PROBLEM: Search the records for the word "width" and pick out every line that has it.

RECORDS TO PROCESS:
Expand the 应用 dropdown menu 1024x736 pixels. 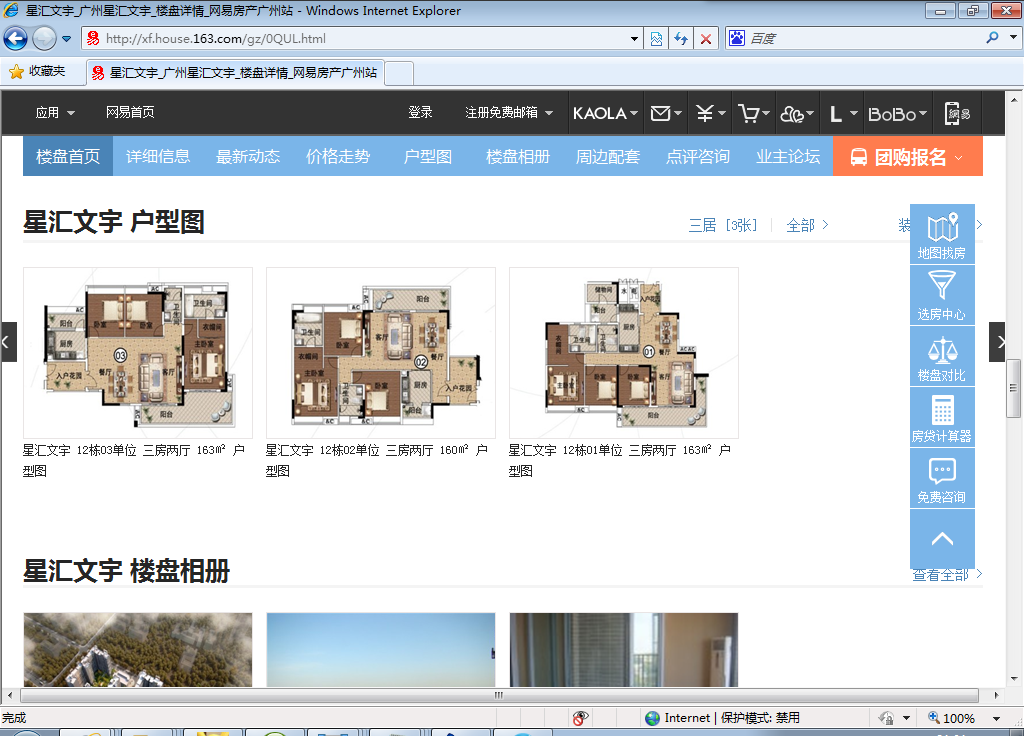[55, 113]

---

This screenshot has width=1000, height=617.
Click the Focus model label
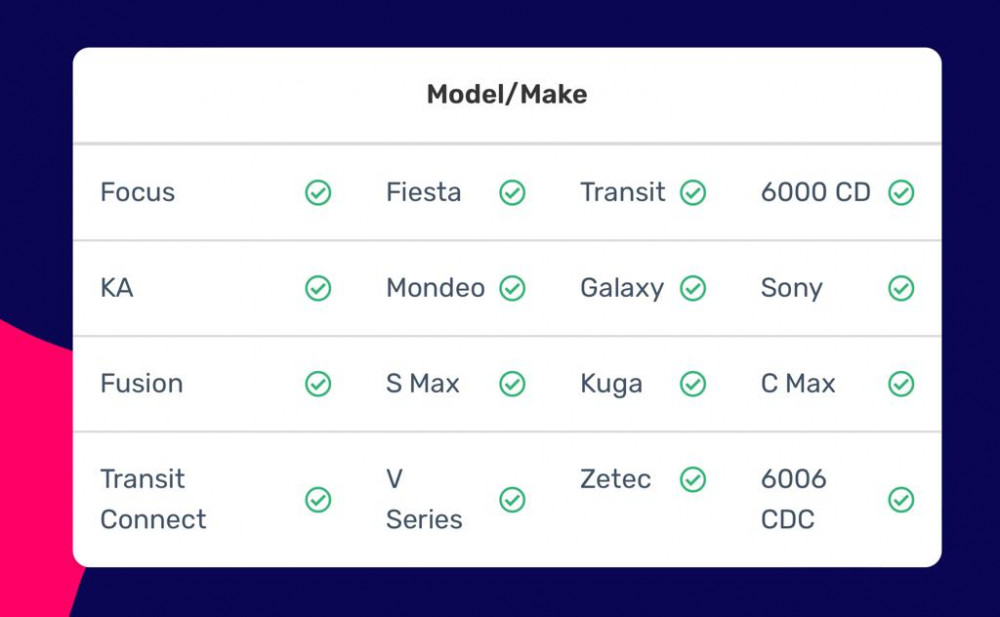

--

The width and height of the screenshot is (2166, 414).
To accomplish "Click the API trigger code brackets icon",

TASK RESPONSE:
This screenshot has width=1000, height=617.
The width and height of the screenshot is (2166, 414).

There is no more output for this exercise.